Using python to manage labels doesn't work

User Support
1

As far as I understand, the following code should result in creating a new label. However, it doesn’t work.

import qubes
q=qubes.Qubes()
q.labels[999]=qubes.Label(999, '0x000000', 'foo')
q.save()

checking this in qubesd afterwards returns QubesValueError, showing that no change was actually made

qubesd-query --null --empty dom0 admin.labels.Get dom0 foo

meanwhile, starting another python interpreter to check shows that the changes have persisted.

import qubes
q=qubes.Qubes
q.labels[999]

Can someone please explain why this doesn’t work? and why the python interface and qubesd are diverging?

2

You need to import qubesadmin .

Don’t use the qubes module, that one is only for internal use by QubesOS.

1 Like
3

I’m not sure how to achieve what I want using the qubesadmin package. Any suggestions?

4

According to Properly handle concurrent access to qubes.xml · Issue #1729 · QubesOS/qubes-issues · GitHub there seems to be some kind of lock mechanism implemented on qubes.xml, which is where the relevant changes are made by the qubes package. According to Admin API | Qubes OS the service qubesd is normally in charge of modifying qubes.xml, so it turns out it was just rolling back the changes made by the python script.
The solution is stopping the qubesd service temporarily, running the python script in OP, then starting the service again.

systemctl stop qubesd
systemctl start qubesd

Even more easily, if you shut down the qubesd service you can just directly edit qubes.xml.

5

qubes library is only available in dom0. qubesadmin is what to use. Sample program to list all lables and their values:

#!/usr/lib/python3

from qubesadmin import Qubes

app = Qubes()

for label in app.labels:
    print(label, app.labels[label].color)

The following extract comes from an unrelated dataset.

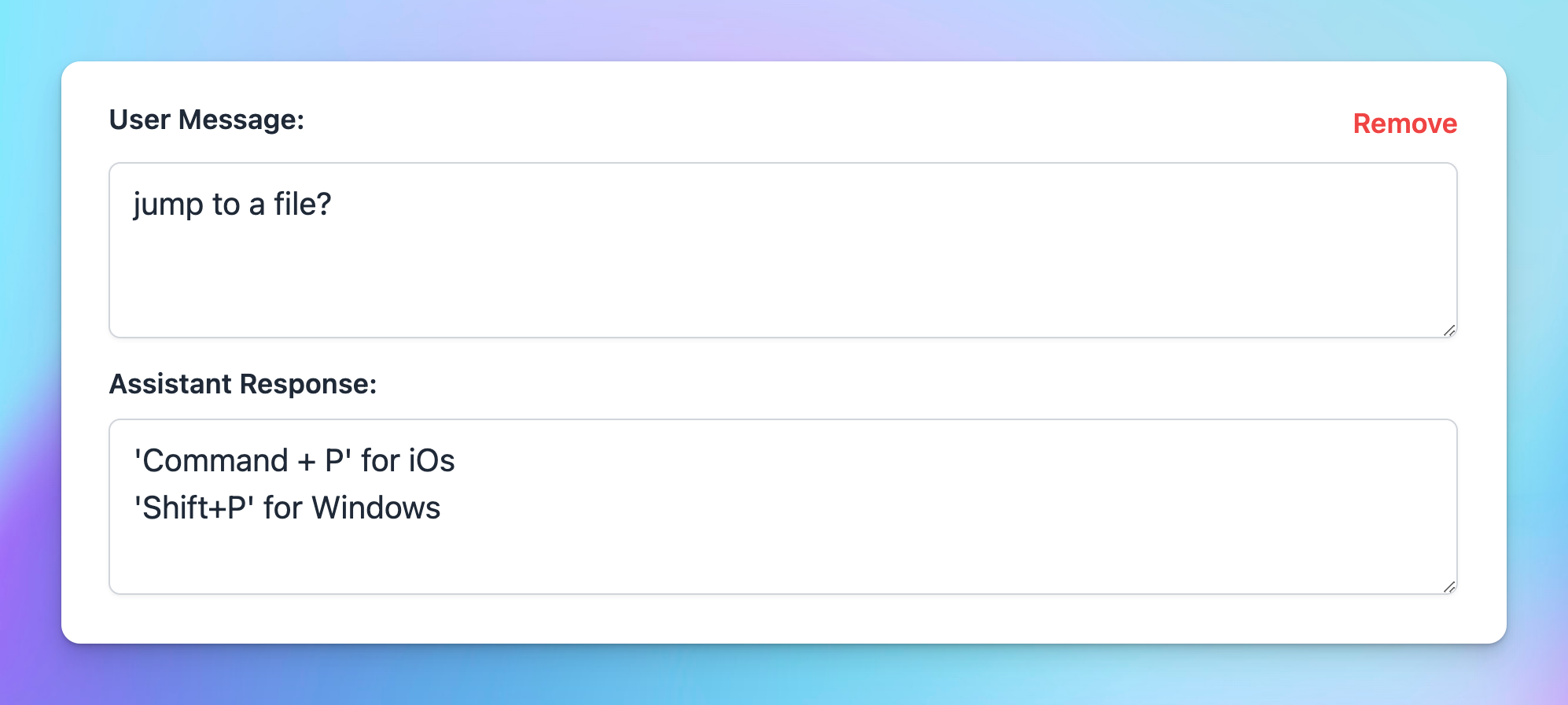Click the resize handle of the Assistant Response box

coord(1449,586)
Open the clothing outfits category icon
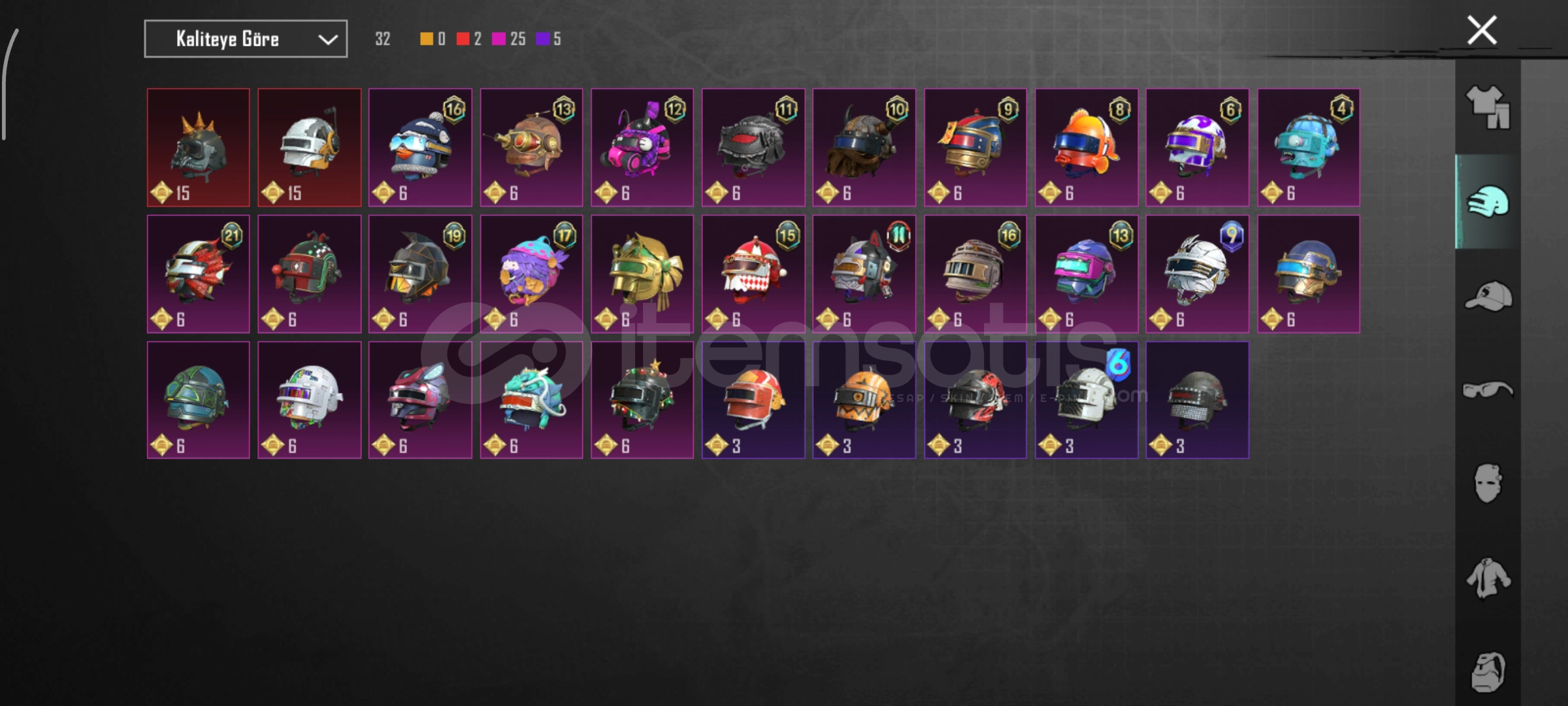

The qubesadmin library does not implement admin.label.Create and admin.label.Remove API calls. but it is relatively easy to implement. Take a look at /usr/lib/python3.1x/site-packages/qubesadmin/label.py and color or index methods for more information. The details about API calls are available online on Qubes API Admin page.

3 Likes
6

Thanks, my method actually allows you to edit/change existing labels as well, including system default ones. For whatever reason, the devs chose not to implement a straight forward way of doing this.